Ayrıca, "Sadık Vaat 2" operasyonu, düşmanla olan mücadelenin
gelecekteki hatlarını öyle bir şekilde çizmektedir ki, yalnızca Siyonist rejimi
değil, aynı zamanda ABD'nin bölgedeki çıkarları da gelecekte hedef alınacaktır.
İmam Hamanei'nin konuşması, işgalci rejimin Gazze ve
Lübnan'a yönelik son saldırılarının "Aksa Tufanı" ile ya da Siyonist
yerleşimcilerin işgal altındaki kuzey Filistin'e dönüş çabasıyla bir ilgisi
olmadığını göstermiştir. Aksine, Siyonist rejimin saldırgan projeleri, bu sahte
rejimin Filistin topraklarında kurulmasından bu yana devam etmektedir ve
İsrail'in doğası, savaş ve vahşete dayanmaktadır; bu asla durmayacaktır.
Bu nedenle, İslam İnkılabı lideri, Siyonist düşmanla olan
çatışma seviyesini bilerek yükseltti ve direnişin asla geri çekilmeyeceğini,
nihai zaferin direniş ve destekçilerinin olacağını vurguladı.
İmam Hamanei'nin Amerikan Saldırganlarına Mesajı
Diğer yandan, İmam Hamanei'nin konuşmasının içeriği, İran
İslam Cumhuriyeti'nin Amerikan-Siyonist projesine karşı doğrudan bir karşı
duruş sergileme kararlılığını gösteriyor ve önceki aşamalarda geçerli olan
çatışma kurallarına bağlı kalmadan bunu yapma iradesini yansıtıyor.
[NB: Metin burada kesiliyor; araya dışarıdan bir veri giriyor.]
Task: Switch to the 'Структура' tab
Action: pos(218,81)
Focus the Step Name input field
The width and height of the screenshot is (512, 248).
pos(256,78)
Bu durumda
Amerika, bölgedeki çıkarları ve üsleri açısından büyük bir tehlike görüyor.
Amerika'nın farklı hükümetleri, geçmişten bu yana İran'ın
bölgedeki gücüne karşı çıkmaya çalışmış ve bu doğrultuda İran'ı bölgedeki
ülkelerin düşmanı olarak, işgalci rejimi ise bu ülkelerin dostu olarak tanıtmak
için çeşitli komplolar düzenlemiştir. Bazı Arap rejimlerinin Siyonist rejimle
normalleşme anlaşmaları da bu Amerikan komplosunun bir parçasıydı ve şu anda
Washington, bu komploları direniş eksenindeki farklı gruplara dayatmayı
hedeflemiştir.
Ancak İmam Hamanei'nin dikkatli sözleri, İran sisteminin
Amerika'nın direniş eksenine karşı düzenlediği komploların gerçekliğine karşı
uyanıklığını gösterdi ve İran İslam Cumhuriyeti'nin, Washington'un her bir
direniş grubunu ortadan kaldırma ve ardından İslam Cumhuriyeti'ni kuşatma
planlarından tamamen haberdar olduğunu ortaya koydu. İran asla bu planların
uygulanmasına izin vermeyecektir.
İmam Hamanei'nin Siyonistlerin İslam'a Yönelik Kötü
Projelerine Vurduğu Darbe
İmam Hamanei, anlatımını ideolojik düzeyde de mevcut
mücadelenin, gerçek ve insanlıkla donanmış direniş ekseni ile sömürgeci ve
emperyalist Amerika ekseni arasındaki ideolojik çatışma çerçevesinden
sapmadığını vurgulamak için şekillendirdi. İslam Cumhuriyeti'nin lideri, şehit
Seyyid Hasan Nasrallah'ı, İslam ümmetinin gururu ve dünya İslam’ında sevilen
bir şahsiyet olarak tanımlayarak, bu önemli direniş figürünün şehit
edilmesinin, işgalcilere karşı direnişin öfkesini artıracak bir etken olacağını
vurguladı.
İmam Hamanei ayrıca, Hizbullah’ın bu şehit liderin
rehberliğinde adım adım gelişerek Siyonist düşman için varoluşsal bir tehdit
haline geldiğini belirtti. Direnişi "şecere-i tayyibe" (bereketli
ağaç) olarak tanımlayan İslam İnkılabı lideri, işgalci rejimi "şecere-i
Habise" (kötü ağaç) olarak nitelendirerek, mevcut mücadelenin dini
boyutunu ortaya koydu. İmam Hamanei'nin bu sözleri, aslında Siyonist rejimin
başbakanı Binyamin Netanyahu'nun Birleşmiş Milletler'deki gereksiz laflarına doğrudan
bir yanıt niteliğindeydi; çünkü Netanyahu, Müslümanlar ile Siyonist Yahudiler
arasında barıştan bahsediyordu.
Son olarak, İslam İnkılabı liderinin bu konuşması, Seyyid
Hasan Nasrallah'ın şehadeti ve "Sadık Vaat 2" operasyonuyla başlayan
bir dönüm noktasıdır ve düşman Siyonistlerle olan savaşın bir sonraki
aşamasının doğrudan çatışma kurallarına göre şekilleneceğini teyit etmektedir.